In general, the proposed Climate Change Trust Fund Act is in keeping with sound environmental policy, but the draft law should be carefully revised with an eye toward lightening the outsized burden that it places on the tourism industry.
Moreover, the act will be effective only if it is accompanied by comprehensive reform designed to build a greener territory.
Under the proposed legislation, an independent trust would administer a sizeable fund earmarked to help the territory weather the effects of climate change.
Because those effects are potentially disastrous for the Virgin Islands, this forward-thinking step is needed.
Though research varies widely, many scientists predict that the sea level will rise by two feet or more in the next century. Related threats to the VI are various: shrinking beaches, flooding, destruction of coral reefs, and damage to the fishing and farming sectors, among others.
To mitigate such pressures, the draft act calls for the trust to raise $8-10 million per year through a variety of levies, the cleverest of which are designed to provide incentives for going green. A proposed carbon tax, for example, would exempt hotels and yachts that use alternative energy to reduce their carbon footprint.

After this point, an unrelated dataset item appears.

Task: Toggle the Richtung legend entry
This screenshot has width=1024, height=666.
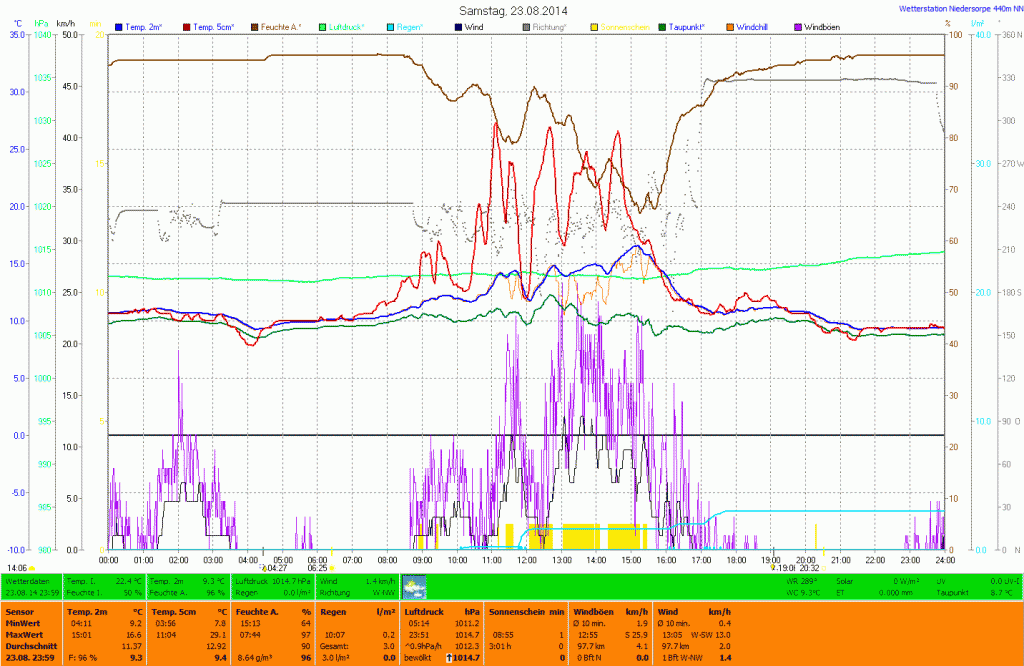Action: click(x=548, y=26)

But other suggested taxes seem less carefully conceived. A proposed $20-per-visit levy on diving, for example, is likely to increase the cost of that sport disproportionately.

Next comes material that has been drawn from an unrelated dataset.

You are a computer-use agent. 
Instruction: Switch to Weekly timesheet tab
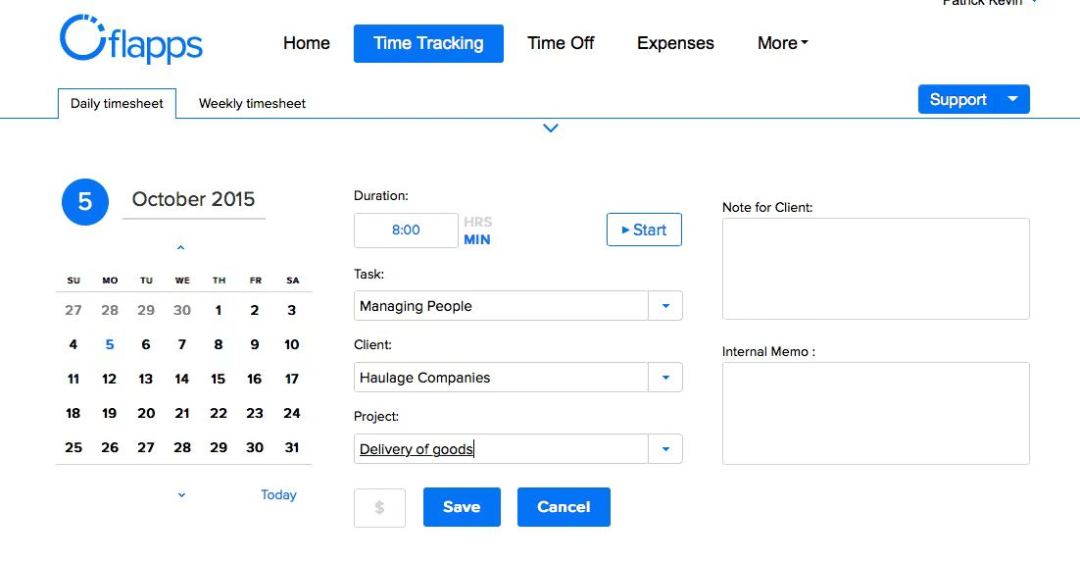point(252,103)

Moving forward, it will be extremely important to set up a revenue regime that is practical, fair and easily administered.
To our thinking, this means taking some of the pressure off of tourists, who would foot the vast majority of the cost under the draft law. Instead, we would like to see a more balanced approach that is shared by tourists and residents alike.

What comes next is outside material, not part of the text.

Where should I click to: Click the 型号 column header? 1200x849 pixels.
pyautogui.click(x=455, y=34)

Additionally, at a time when the tourism industry is struggling to recover from a worldwide recession, the government should consider a phased approach to the law.
Transparency will be crucial as well. The trust’s board, five of whose eight members will be from the private sector, will oversee a substantial amount of money, and the potential for conflict of interest is ripe.
Legislators, then, should ensure that transparency and good fiscal governance are watchwords in the final piece of legislation.
We are pleased that the Ministry of Natural Resources and Labour has been holding consultations with certain stakeholders. In the near future, the rest of the community should get a chance to weigh in at public meetings open to anyone who is interested.
Ultimately, though, the success of the proposed law will depend on the territory’s commitment to sound environmental policy across the board. The proposed carbon levy, for instance, would be illogical unless government updates existing regulations that prohibit most uses of alternative energy.
As they consider the new bill, then, leaders should commit to reforming related legislation that is outdated. They also should pass the comprehensive environmental management act that was recommended by the Law Reform Commission in 2008.
If the proposed Climate Change Trust Fund Act is carefully revised and implemented in conjunction with such large-scale reforms, the territory will be well on the way to preparing for the imminent threats associated with climate change.
Otherwise, tomorrow’s children could inherit environmental problems that may well be unmanageable.